- [Activities]
(a) Rewrite the payday lending article from "- Judge Barnett rejected arguments" to "of deceptive ads.", putting "Judge Mark Barnett" wherever "Judge Barnett" appears.
(b) According to the payday lending article, how many signatures did the Initiated Measure 21 petition need to qualify for the ballot?

- [Reading passage]
Miss South Dakota 1997 beat Miss South Dakota 1998 yesterday. After two days of courtroom combat between Secretary of State Shantel Krebs and her beauty queen successor, Rapid City attorney Sara Frankenstein, Judge Mark Barnett rejected the payday lenders’ lawsuit to throw Initiated Measure 21, the real 36% rate cap on payday loans, off the ballot.
Frankenstein represented the Give Us Credit ballot question committee, fronted by former Dan Lederman bailbondsman Bradley Thurginer and funded so far almost entirely by Georgia-based payday lending exec Rod Aycox, in the latest of a steady stream of nefarious efforts to stop South Dakotans from regulating their exploitative industry. Frankenstein brought to the stand Lederman bailbondsman turned GUC private dick Michael Napier and former Secretary of State’s office staffer turned GUC temp Aaron Lorenzen to recite the payday lenders’ recycled claim that several IM 21 petition circulators provided false addresses, thus invalidating all signatures they collected and leaving the petition with fewer than the 13,871 signatures necessary to qualify for the ballot. GUC offered additional arguments, filing 26,000 challenges to the original 19,232 signatures.
Stephen Lee of the Pierre Capital Journal summarizes Barnett’s bench ruling, which came just after 5 p.m. yesterday:
- Judge Barnett cited SDCL 2-1-11, which requires that petitions be “liberally construed, so that the real intention of the petitioners may not be defeated by a mere technicality.”
- Judge Barnett said, “The vast majority of the challenges have no merit.”
- Judge Barnett rejected arguments about technically incomplete voter information: “To me ‘Rapid,’ is Rapid City…. ‘Mnhh’ is Minnehaha. I’m ruling that St. and Ave. are not required.”
- Judge Barnett rejected lots of challenges based on alleged illegibility: “I saw hundreds of examples of what you claimed were illegible (signatures and addresses) when, without my glasses, I could look across the room and clearly make them out, a signatures, a date, or whatever.”
Initiated Measure 21 now goes to the ballot. Payday lenders are thus likely now to focus on the court of public opinion with what is sure to be a huge, expensive, and noisy campaign of deceptive ads.
Lee reports that Judge Barnett made an interesting recommendation to the Secretary of State and the Legislature on dealing with petition challenges:
“For future reference, the secretary of state … may want to consider figuring out whether legislators want to give them the express authority to give a random sample (to validate petition signatures.) We have 10 (measures) on the ballot this year. If all 10 had 20,000 signatures, and eight objections were raised for each (signatures) . . . that is 1.6 million objections.”
The secretary of state’s office would be obligated to check out those objections, he said, all within the short time leading up to an election.
“If you can’t random sample that, the whole system shuts down” [Stephen Lee, “Judge Rejects ‘Give Us Credit’ Court Challenge of Measure 21,” Pierre Capital Journal, 2016.08.12].
I understand Judge Barnett’s concern, although I would note that only two petition challenges went to the court this year, and only the well-funded corporate challenge from the payday lenders had the resources to throw that much spaghetti at the wall. The Secretary of State already gets to certify statewide initiative and referendum petitions using a random sample rather than rigorously reviewing every signature. The law does not allow challengers to base their challenge on extrapolation from their own random sample: they have to flag enough signatures to sink the petition. At that point, the Secretary of State and the court should be obliged to respond to the full evidence presented by the challengers.
Of course, we could relieve Judge Barnett’s fears of a system swamped by multiple challenges by adopting an electronic petitioning system that would automatically validate every signature as it is collected.

- [Record extracts]

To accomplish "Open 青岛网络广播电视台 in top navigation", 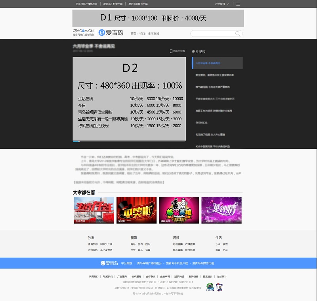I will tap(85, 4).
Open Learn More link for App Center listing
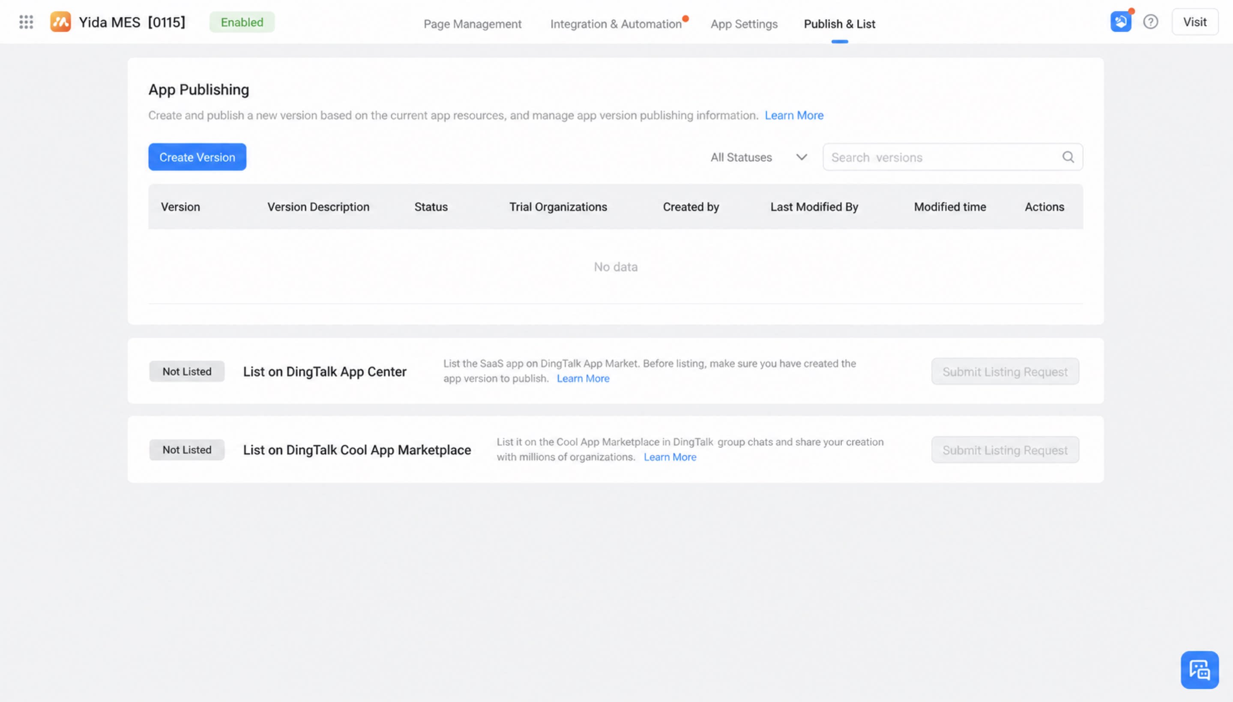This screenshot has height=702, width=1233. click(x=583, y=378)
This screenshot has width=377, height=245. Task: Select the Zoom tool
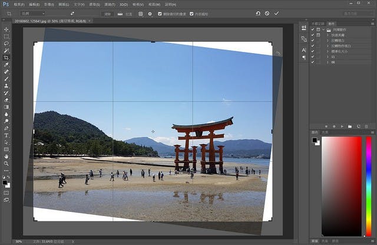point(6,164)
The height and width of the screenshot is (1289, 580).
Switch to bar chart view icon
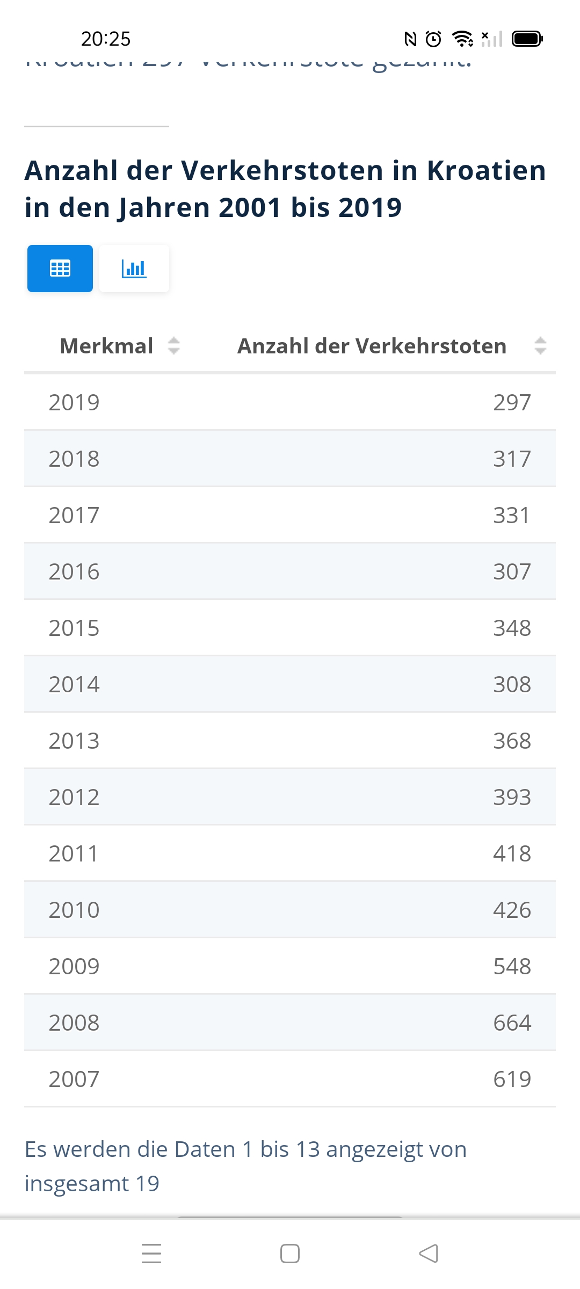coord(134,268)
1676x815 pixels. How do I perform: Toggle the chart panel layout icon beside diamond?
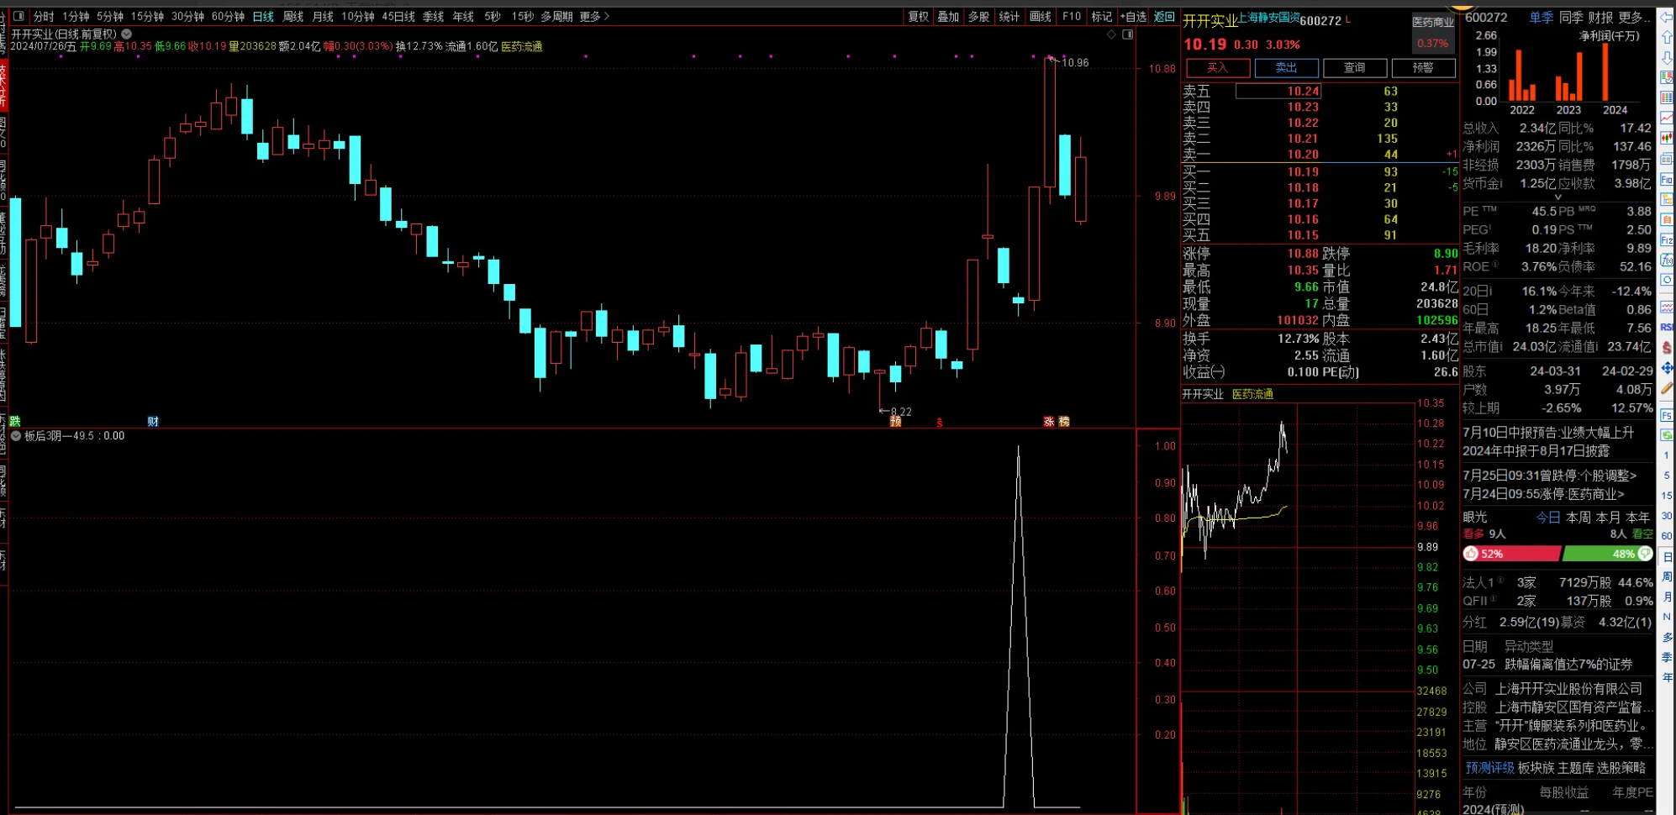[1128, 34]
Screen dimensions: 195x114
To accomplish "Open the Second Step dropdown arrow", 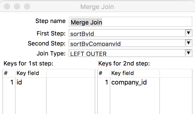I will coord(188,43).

---

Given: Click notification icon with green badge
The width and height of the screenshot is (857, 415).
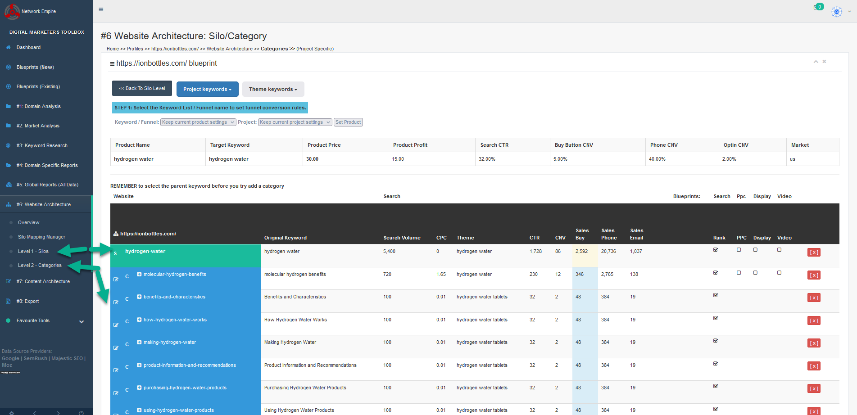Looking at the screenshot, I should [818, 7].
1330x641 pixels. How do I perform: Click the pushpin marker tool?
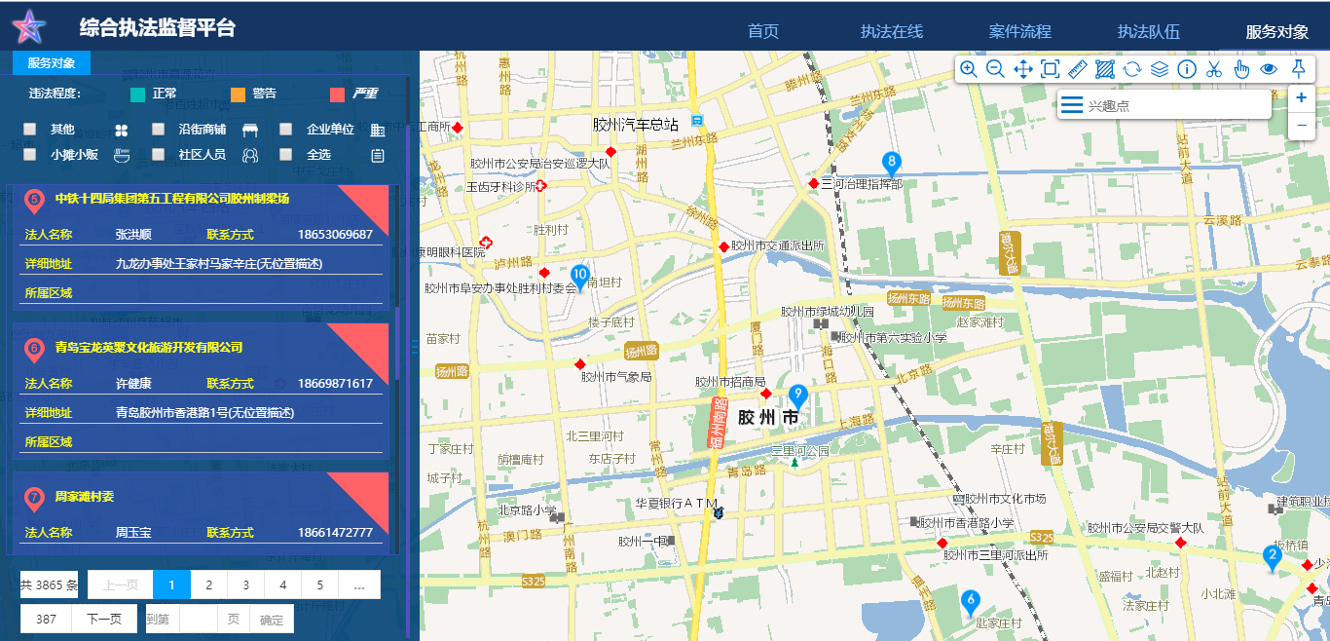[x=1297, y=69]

- [Answers to the problems]
(a)
- Judge Mark Barnett rejected arguments about technically incomplete voter information: “To me ‘Rapid,’ is Rapid City…. ‘Mnhh’ is Minnehaha. I’m ruling that St. and Ave. are not required.”
- Judge Mark Barnett rejected lots of challenges based on alleged illegibility: “I saw hundreds of examples of what you claimed were illegible (signatures and addresses) when, without my glasses, I could look across the room and clearly make them out, a signatures, a date, or whatever.”
Initiated Measure 21 now goes to the ballot. Payday lenders are thus likely now to focus on the court of public opinion with what is sure to be a huge, expensive, and noisy campaign of deceptive ads.

(b) 13,871 signatures.